Republican Assembly Speaker Robin Vos lives in the tiny village of Rochester, population 3,682, whose website boasts of a "unique small town charm that mixes urban, farming and country life styles." It's located just 23 miles from downtown Racine, but might as well be on the other side of the Earth when it comes to the tax policies Vos wants to pursue.
Vos proposes to reduce taxes on what he calls the "middle class," but his definition leaves out nearly two-fifths of tax filers in the state - the 39% of households that earn less than $20,000 annually. Few of those folks live in Rochester, I suspect, but they make up many of the people in Racine and Milwaukee and Madison and all the major cities of Wisconsin, and they won't get a dollar of tax relief.
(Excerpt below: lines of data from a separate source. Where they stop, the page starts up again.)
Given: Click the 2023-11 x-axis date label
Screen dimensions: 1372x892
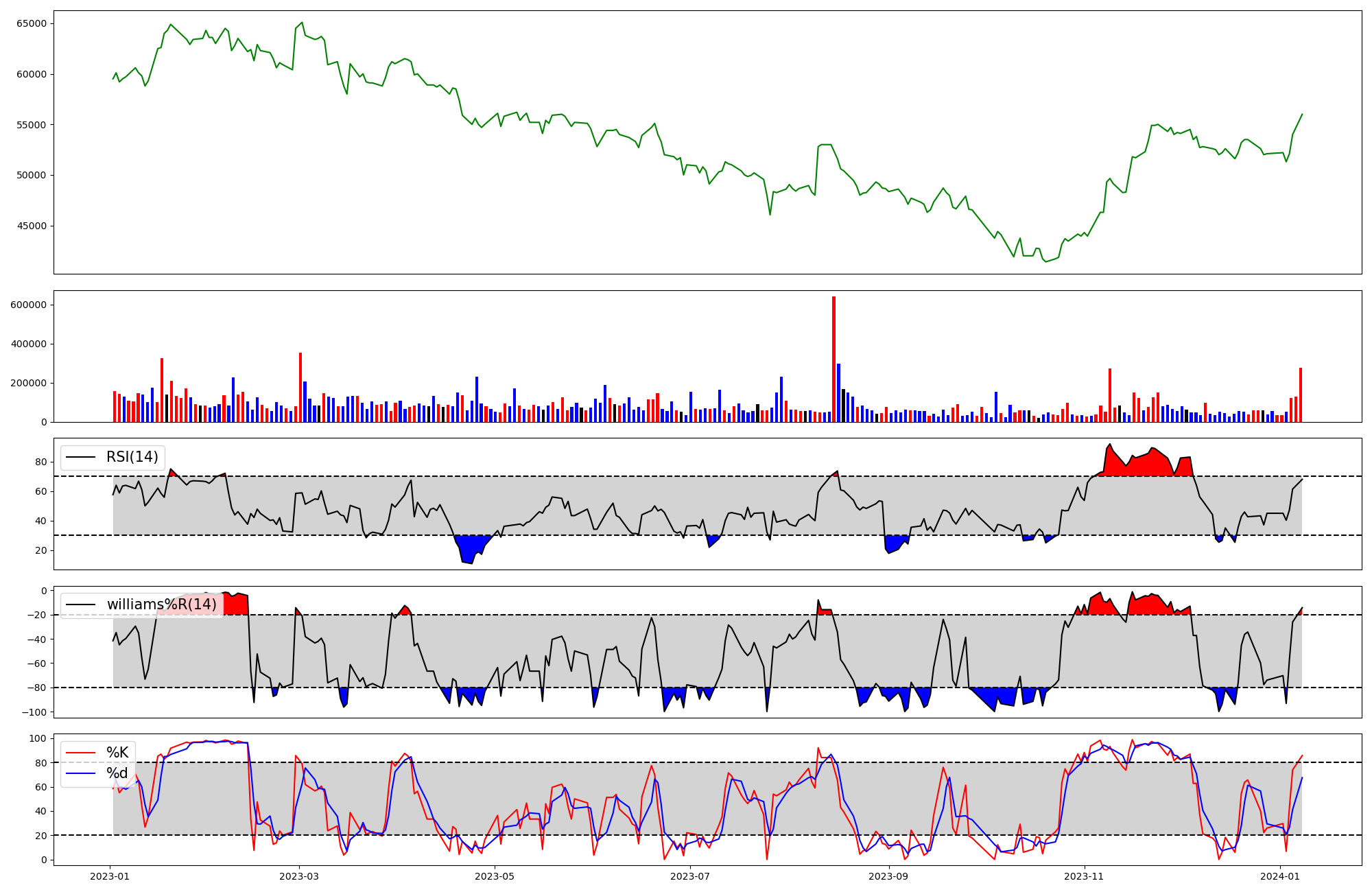Looking at the screenshot, I should tap(1084, 876).
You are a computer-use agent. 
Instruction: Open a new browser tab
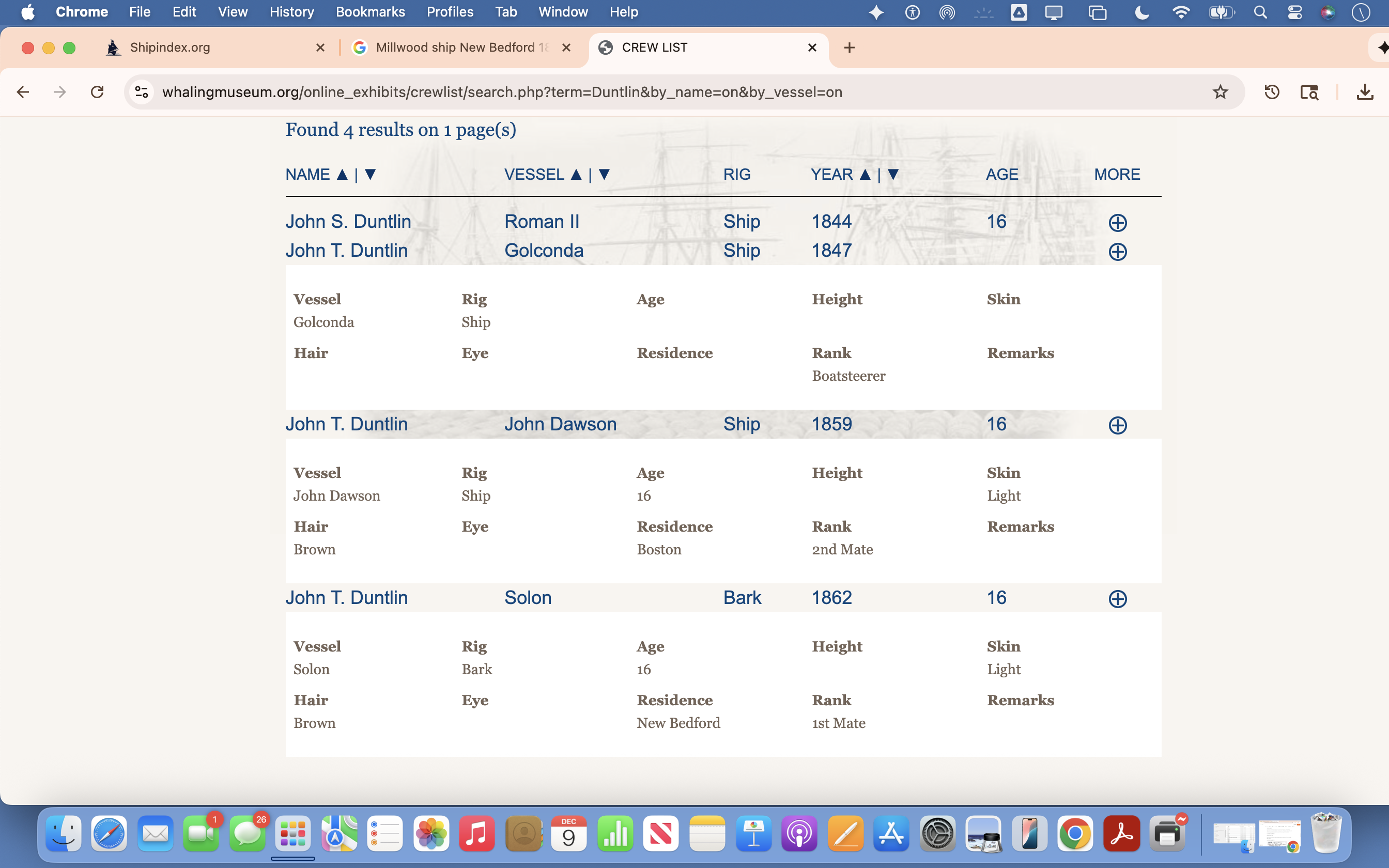coord(850,48)
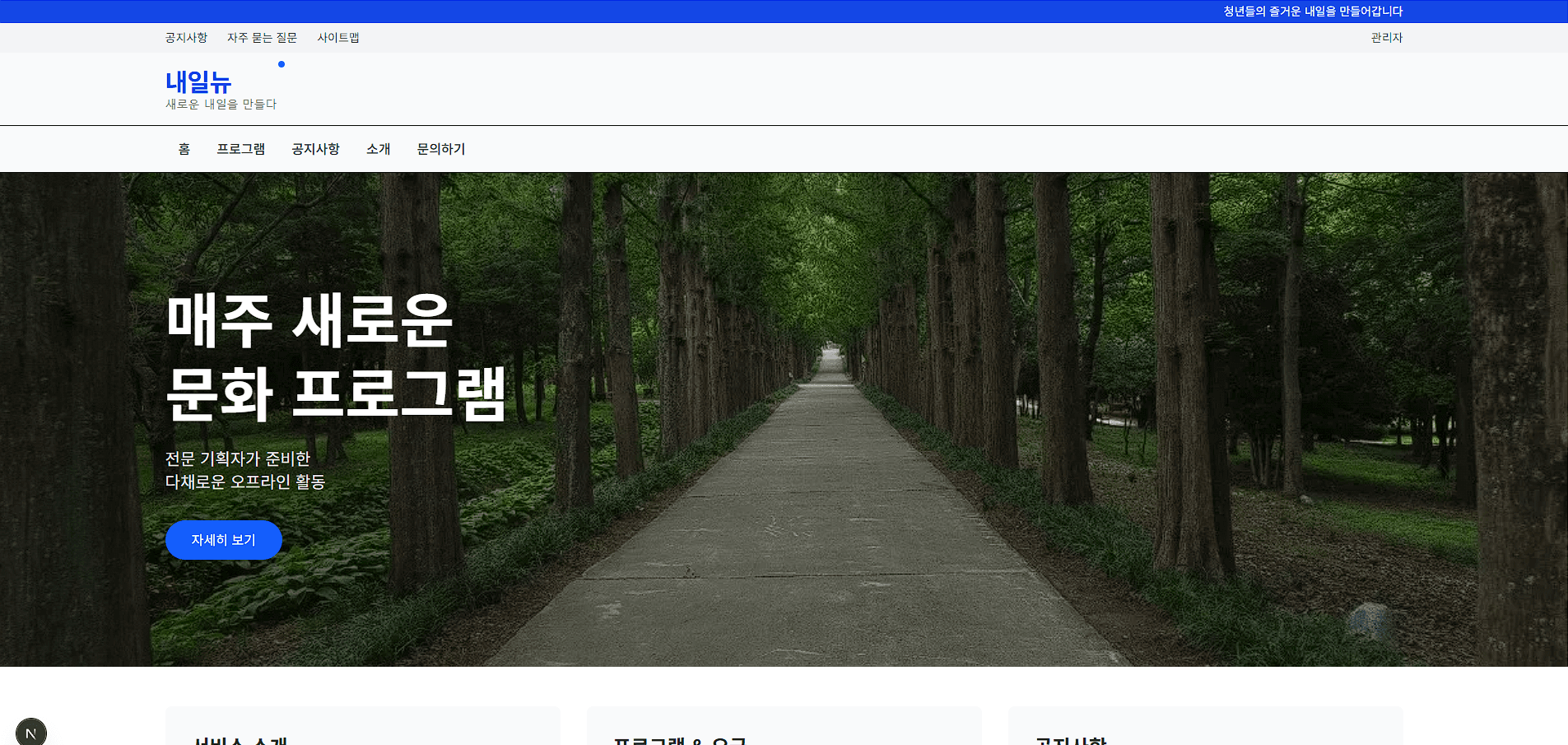The height and width of the screenshot is (745, 1568).
Task: Open the 관리자 admin link
Action: coord(1386,37)
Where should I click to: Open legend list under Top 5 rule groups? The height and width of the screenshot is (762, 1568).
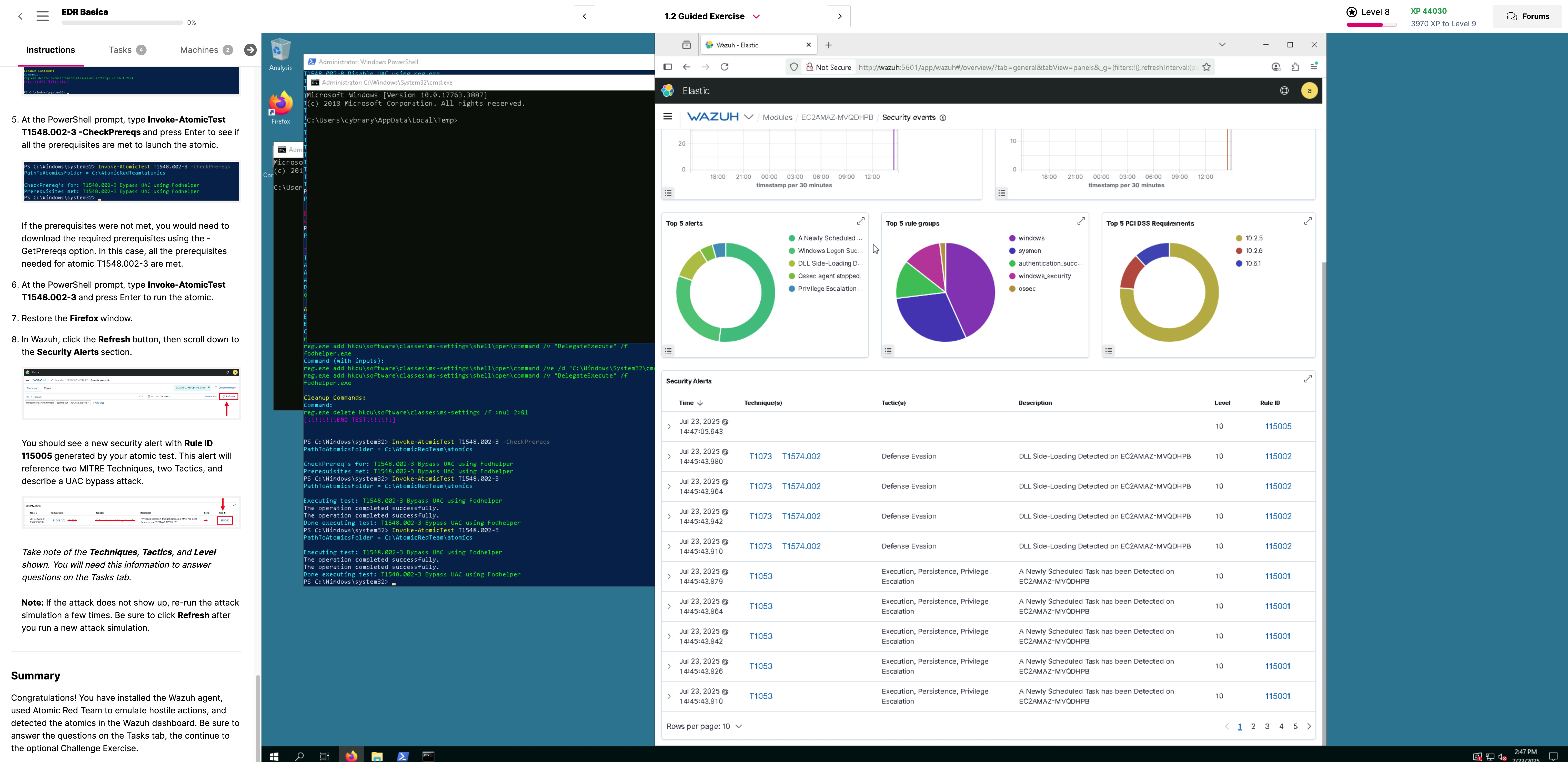(888, 351)
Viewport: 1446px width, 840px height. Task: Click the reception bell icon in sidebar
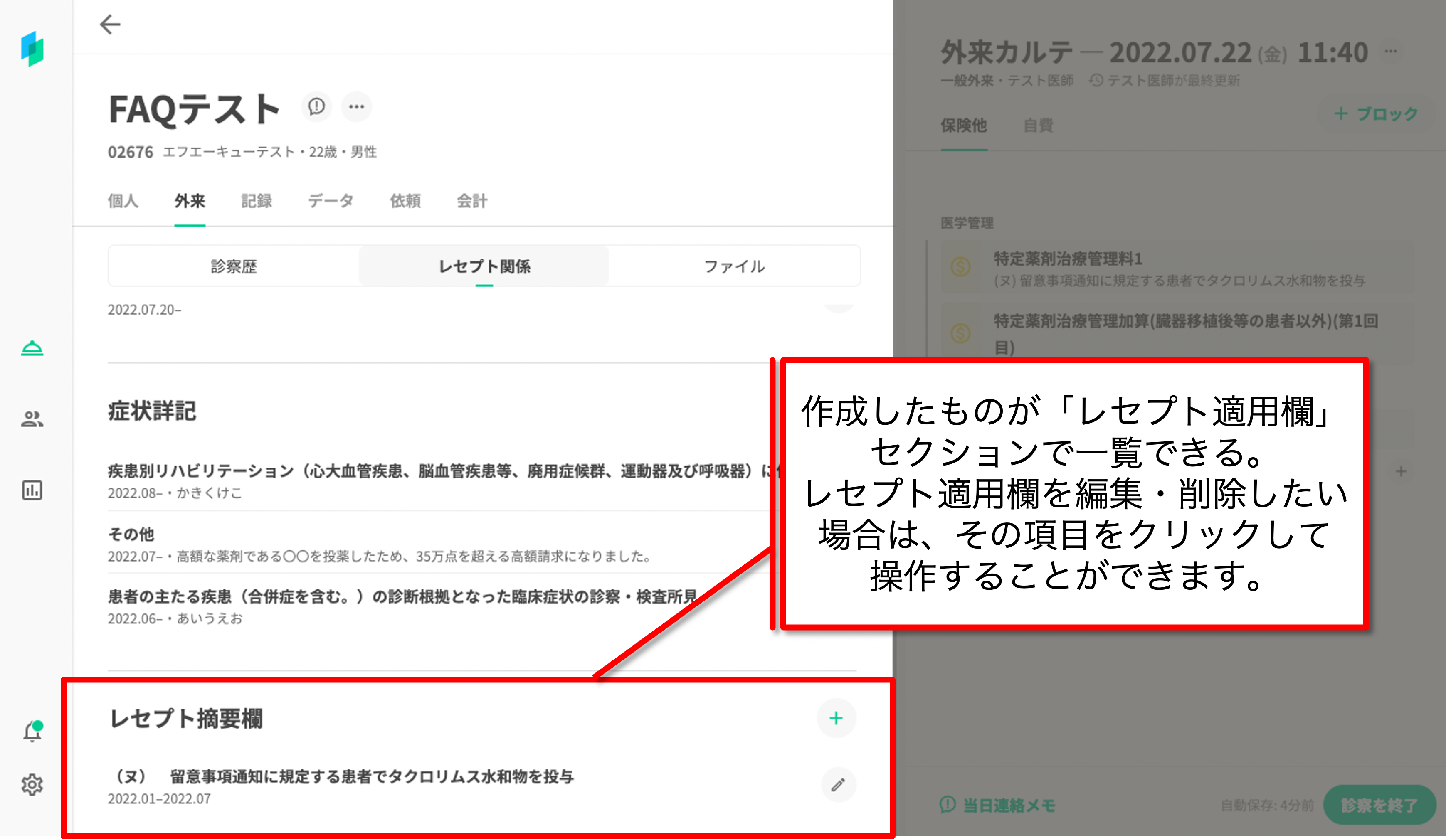(32, 348)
At first glance, Vos seemed ready to assess the cold, hard facts before deciding the proper policy for Wisconsin. He created a bipartisan Legislative Steering Committee on Taxation, which crunched a lot of numbers, leaving Vos to conclude that "Wisconsin is a really good place to be poor" but "not a good place to be middle income."
There is some truth to that observation if you consider only the state income tax, which is the only tax Vos wants to adjust, and which falls lightest on the poor. But Wisconsin has two other major taxes, the sales tax and property tax, and both fall harder on the poor.
Figures from the national Institute for Tax and Economic Policy analyzed the total tax burden by state and found that the bottom 20% of Wisconsinites pay 9.4% of their income in taxes. By contrast, the top 1% of Wisconsinites pay just 6.7% of their income in taxes; the top 4% below that pay 7.9%; and the 15% of taxpayers below that pay 9.2%. Meanwhile, the broad range of Wisconsinites in between these extremes pay anywhere from 10.3% to 10.6% in taxes.
In short, Wisconsin's tax system is Robin Hood in reverse: It rewards the rich at the expense of the middle class and poor. Yes, Wisconsin's system is less regressive than that of most states, but the difference is not huge. In essence, you have a situation where state taxes are increasing the wealth inequity in America, and Vos wants to make sure Wisconsin's poor people don't fall behind other states in this race to the bottom.
Consider what the Republicans and Gov. Scott Walker did to taxes in their first legislative term. They passed $36 million in capital gains tax breaks, and 46% of those breaks will go to the top 2% of earners in Wisconsin, according to the Legislative Fiscal Bureau. They also passed $49 million in tax breaks for those with Health Savings Accounts, again benefiting the well-to-do. The average income of someone with such an account is more than $100,000, according to the Government Accountability Office.
As for poor people, Walker and Republicans slashed the earned income tax credit. This provision was created under Republican Gov. Tommy Thompson and won bipartisan support as a way to reward work and help those whose wages were inadequate to support a family.
A recent study by the UW-Milwaukee Employment and Training Institute looked at the earned income tax credit cuts and found they had "a dramatic and devastating impact on some of the lowest wage, single working parents," as ETI director John Pawasarat noted. The average single-parent family saw its tax credit drop by 23%, the study found.
Vos' new proposal does nothing to restore this money to poor families. It will make some reduction in income taxes for the middle class, but its definition of the "middle" reaches well into the upper class, cutting income taxes for those earning between $20,000 and $200,000. This includes the many taxpayers who earn $150,000 to $200,000, which is three to four times the average taxpayer in Wisconsin, and who already pay less of their income in taxes than the poor and middle class.
Indeed, the idea of redefining the once-broad middle class in Wisconsin as including only the 58% of tax filers who earn $20,000 to $200,000 essentially accepts the idea that America's growing wealth inequity is shrinking the middle class. So why not shrink them more, Vos seems to be saying.
When Vos was 14, he worked as a grocery-store bagger in small-town Burlington, where he surely served many of the working-poor families he now wants to exclude from his tax plan. The Republicans' 2010 legislative redistricting packed the cities and poor people into heavily Democratic districts that can now be ignored by the legislative majority, even though Democrats actually garnered the majority of votes for legislators in 2012. In the new Wisconsin, just 58% of the people deserve a tax cut.
Bruce Murphy is the editor of UrbanMilwaukee.com.